* Begin Records for the exercise *

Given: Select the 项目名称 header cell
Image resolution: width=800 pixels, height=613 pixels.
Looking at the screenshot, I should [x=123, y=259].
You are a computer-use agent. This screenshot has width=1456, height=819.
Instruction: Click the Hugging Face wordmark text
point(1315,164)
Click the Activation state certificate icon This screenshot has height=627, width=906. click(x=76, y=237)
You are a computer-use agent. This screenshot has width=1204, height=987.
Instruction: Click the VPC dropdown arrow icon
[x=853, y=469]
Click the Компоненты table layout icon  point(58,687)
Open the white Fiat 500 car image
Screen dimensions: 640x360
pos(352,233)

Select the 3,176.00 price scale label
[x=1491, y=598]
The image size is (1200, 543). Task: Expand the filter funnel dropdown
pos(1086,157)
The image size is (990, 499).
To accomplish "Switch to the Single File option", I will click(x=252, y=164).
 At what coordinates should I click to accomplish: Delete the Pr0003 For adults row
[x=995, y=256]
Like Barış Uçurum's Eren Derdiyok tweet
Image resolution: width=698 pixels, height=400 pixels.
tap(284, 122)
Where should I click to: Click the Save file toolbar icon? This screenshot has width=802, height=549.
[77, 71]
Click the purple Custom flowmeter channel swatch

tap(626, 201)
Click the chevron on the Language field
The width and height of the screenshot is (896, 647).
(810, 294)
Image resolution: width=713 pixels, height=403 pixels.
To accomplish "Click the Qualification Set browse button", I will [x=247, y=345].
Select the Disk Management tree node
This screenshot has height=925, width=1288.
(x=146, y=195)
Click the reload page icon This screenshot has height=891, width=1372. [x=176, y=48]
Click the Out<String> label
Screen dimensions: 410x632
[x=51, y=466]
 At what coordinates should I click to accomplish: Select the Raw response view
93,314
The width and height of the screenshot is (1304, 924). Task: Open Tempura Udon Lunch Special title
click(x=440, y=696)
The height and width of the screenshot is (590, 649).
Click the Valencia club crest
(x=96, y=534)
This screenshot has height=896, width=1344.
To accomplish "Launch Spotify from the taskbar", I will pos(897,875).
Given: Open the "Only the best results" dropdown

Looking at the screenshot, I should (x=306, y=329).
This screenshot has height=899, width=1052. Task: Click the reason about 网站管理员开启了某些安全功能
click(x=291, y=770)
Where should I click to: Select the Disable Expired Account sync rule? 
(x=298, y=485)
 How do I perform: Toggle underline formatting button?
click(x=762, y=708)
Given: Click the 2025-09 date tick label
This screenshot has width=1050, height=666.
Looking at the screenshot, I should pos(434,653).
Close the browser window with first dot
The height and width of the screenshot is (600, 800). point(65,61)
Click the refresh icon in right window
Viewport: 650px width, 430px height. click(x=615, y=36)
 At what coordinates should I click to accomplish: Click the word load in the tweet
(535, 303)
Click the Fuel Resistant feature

* End Records for the exercise *

Quote all of the records above verbatim, line for line.

◆ Correct response
Given: Select the 项目名称 header cell
Image resolution: width=800 pixels, height=613 pixels.
Looking at the screenshot, I should [x=123, y=259].
You are a computer-use agent. This screenshot has width=1456, height=819.
Instruction: Click the Hugging Face wordmark text
point(1315,164)
Click the Activation state certificate icon This screenshot has height=627, width=906. click(x=76, y=237)
You are a computer-use agent. This screenshot has width=1204, height=987.
Instruction: Click the VPC dropdown arrow icon
[x=853, y=469]
Click the Компоненты table layout icon  point(58,687)
Open the white Fiat 500 car image
Screen dimensions: 640x360
pos(352,233)

Select the 3,176.00 price scale label
[x=1491, y=598]
The image size is (1200, 543). Task: Expand the filter funnel dropdown
pos(1086,157)
The image size is (990, 499).
To accomplish "Switch to the Single File option", I will click(x=252, y=164).
 At what coordinates should I click to accomplish: Delete the Pr0003 For adults row
[x=995, y=256]
Like Barış Uçurum's Eren Derdiyok tweet
Image resolution: width=698 pixels, height=400 pixels.
tap(284, 122)
Where should I click to: Click the Save file toolbar icon? This screenshot has width=802, height=549.
[77, 71]
Click the purple Custom flowmeter channel swatch

tap(626, 201)
Click the chevron on the Language field
The width and height of the screenshot is (896, 647).
(810, 294)
Image resolution: width=713 pixels, height=403 pixels.
To accomplish "Click the Qualification Set browse button", I will [x=247, y=345].
Select the Disk Management tree node
This screenshot has height=925, width=1288.
(x=146, y=195)
Click the reload page icon This screenshot has height=891, width=1372. [x=176, y=48]
Click the Out<String> label
Screen dimensions: 410x632
[x=51, y=466]
 At what coordinates should I click to accomplish: Select the Raw response view
93,314
The width and height of the screenshot is (1304, 924). Task: Open Tempura Udon Lunch Special title
click(x=440, y=696)
The height and width of the screenshot is (590, 649).
Click the Valencia club crest
(x=96, y=534)
This screenshot has height=896, width=1344.
To accomplish "Launch Spotify from the taskbar", I will pos(897,875).
Given: Open the "Only the best results" dropdown

Looking at the screenshot, I should (x=306, y=329).
This screenshot has height=899, width=1052. Task: Click the reason about 网站管理员开启了某些安全功能
click(x=291, y=770)
Where should I click to: Select the Disable Expired Account sync rule? 
(x=298, y=485)
 How do I perform: Toggle underline formatting button?
click(x=762, y=708)
Given: Click the 2025-09 date tick label
This screenshot has width=1050, height=666.
Looking at the screenshot, I should pos(434,653).
Close the browser window with first dot
The height and width of the screenshot is (600, 800). point(65,61)
Click the refresh icon in right window
Viewport: 650px width, 430px height. click(x=615, y=36)
 At what coordinates should I click to accomplish: Click the word load in the tweet
(535, 303)
Click the Fuel Resistant feature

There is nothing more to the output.